A UK study suggests that the drinking guidelines derived from epidemiological data lack relevance for adult drinkers who moderate their alcohol intake according to their own knowledge and risk perceptions resulting from their own experience.
This qualitative study explored how the concept of lay epidemiology (*) could enhance the understanding of how drinkers respond to current UK drinking guidelines. In general, current drinking guidelines are perceived as having little relevance to participants’ drinking behavior and were generally disregarded for three primary reasons: daily guidelines were considered as irrelevant by those with drinking patterns that comprised heavy weekend drinking. The amounts given in the guidelines were seen as unrealistic for those motivated to drink for intoxication, and participants measured alcohol intake in numbers of drinks or containers rather than units. Participants reported moderating their drinking, but this was out of a desire to fulfil work and family responsibilities, rather than out of concerns for their own health.
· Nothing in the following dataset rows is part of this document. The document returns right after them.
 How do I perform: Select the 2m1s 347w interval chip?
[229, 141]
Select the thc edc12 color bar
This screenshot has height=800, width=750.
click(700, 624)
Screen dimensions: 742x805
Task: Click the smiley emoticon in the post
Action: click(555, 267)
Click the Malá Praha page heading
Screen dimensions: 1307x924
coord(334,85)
Guidelines were thus not considered as useful by drinkers and awareness of drinking guidelines does not necessarily lead to reductions in risky drinking behaviours. Drinking above the guidelines is therefore not perceived as a risky behavior. The authors suggest that insights from lay epidemiology into how drinkers regulate and monitor their drinking should be used in the construction of drinking guidelines to enhance their credibility and efficacy.
M Lovatt, D Eadie, PS Meier, J Li, L Bauld, G Hastings; J Holmes, Lay epidemiology and the interpretation of low risk drinking guidelines by adults in the United Kingdom, Addiction, published early online 25 July 2015.
For more information about this article, read the scientific abstract here.
(*) Lay epidemiology: compromises knowledge and beliefs about health and causation of disease which are constructed primarily from subjective experience, observation of family and social networks and media sources. This contrasts with standard epidemiology which claims an objective understanding of the causes of diseases based on statistical evidence.